» **DIRECTIONS FOR THIS TASK**
Across the records below, count the lines that contain "will" and write down only the count.

************

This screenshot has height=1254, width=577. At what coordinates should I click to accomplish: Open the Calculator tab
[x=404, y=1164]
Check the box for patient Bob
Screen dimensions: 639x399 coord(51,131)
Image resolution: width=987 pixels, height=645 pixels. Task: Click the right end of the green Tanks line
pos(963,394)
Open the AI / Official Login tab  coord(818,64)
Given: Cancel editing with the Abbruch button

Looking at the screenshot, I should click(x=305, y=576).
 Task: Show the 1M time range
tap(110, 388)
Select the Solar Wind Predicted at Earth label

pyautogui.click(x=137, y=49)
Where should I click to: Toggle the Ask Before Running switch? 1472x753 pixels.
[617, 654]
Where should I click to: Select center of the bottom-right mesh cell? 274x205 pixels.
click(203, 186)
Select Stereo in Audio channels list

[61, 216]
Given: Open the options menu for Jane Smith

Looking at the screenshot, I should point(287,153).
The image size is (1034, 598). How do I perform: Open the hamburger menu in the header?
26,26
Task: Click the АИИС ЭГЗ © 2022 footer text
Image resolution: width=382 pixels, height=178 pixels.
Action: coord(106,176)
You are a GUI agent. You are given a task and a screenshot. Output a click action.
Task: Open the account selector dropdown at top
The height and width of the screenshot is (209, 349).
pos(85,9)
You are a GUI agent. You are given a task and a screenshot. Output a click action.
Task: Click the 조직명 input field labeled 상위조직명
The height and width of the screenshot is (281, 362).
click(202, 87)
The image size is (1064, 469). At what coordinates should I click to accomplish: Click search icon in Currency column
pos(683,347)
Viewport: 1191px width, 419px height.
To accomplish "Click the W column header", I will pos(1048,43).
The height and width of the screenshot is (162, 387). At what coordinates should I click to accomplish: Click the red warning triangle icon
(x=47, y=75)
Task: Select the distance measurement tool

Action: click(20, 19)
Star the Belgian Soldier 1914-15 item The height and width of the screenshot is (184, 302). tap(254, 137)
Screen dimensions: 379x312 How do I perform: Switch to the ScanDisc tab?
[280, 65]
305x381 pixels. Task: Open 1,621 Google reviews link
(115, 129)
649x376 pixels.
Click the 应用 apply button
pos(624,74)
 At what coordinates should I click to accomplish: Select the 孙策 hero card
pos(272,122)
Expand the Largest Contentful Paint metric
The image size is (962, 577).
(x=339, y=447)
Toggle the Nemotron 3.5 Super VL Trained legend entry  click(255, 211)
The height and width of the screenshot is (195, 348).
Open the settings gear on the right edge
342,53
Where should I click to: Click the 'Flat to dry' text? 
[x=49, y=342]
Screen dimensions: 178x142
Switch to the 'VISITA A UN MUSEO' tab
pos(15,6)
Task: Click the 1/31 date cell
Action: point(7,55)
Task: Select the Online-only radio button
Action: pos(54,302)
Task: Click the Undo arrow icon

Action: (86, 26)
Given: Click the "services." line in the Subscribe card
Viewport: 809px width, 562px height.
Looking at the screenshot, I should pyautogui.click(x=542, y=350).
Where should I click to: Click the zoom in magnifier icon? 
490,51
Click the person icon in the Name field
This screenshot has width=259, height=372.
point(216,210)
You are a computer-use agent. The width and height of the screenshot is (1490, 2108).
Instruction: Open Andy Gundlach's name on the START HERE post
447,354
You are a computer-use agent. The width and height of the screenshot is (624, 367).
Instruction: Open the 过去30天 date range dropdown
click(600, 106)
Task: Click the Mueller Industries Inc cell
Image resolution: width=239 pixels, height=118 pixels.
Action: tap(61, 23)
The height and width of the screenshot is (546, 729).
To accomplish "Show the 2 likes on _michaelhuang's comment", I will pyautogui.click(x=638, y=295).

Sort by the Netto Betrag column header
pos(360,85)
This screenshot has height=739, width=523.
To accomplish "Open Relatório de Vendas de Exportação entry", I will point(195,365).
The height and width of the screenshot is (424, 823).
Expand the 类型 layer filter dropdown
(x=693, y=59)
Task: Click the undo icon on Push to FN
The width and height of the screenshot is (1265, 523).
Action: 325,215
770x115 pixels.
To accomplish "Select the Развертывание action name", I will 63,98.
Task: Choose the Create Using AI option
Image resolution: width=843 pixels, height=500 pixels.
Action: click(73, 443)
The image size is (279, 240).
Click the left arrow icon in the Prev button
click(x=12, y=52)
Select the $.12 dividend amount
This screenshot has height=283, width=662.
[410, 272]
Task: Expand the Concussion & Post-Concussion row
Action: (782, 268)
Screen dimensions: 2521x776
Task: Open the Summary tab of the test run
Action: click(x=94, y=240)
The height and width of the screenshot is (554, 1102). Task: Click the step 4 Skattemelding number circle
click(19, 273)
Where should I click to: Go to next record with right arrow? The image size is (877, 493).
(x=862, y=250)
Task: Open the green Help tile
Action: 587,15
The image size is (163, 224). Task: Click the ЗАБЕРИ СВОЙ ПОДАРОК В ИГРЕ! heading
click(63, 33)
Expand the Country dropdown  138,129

************

» **EXPECTED ANSWER**
4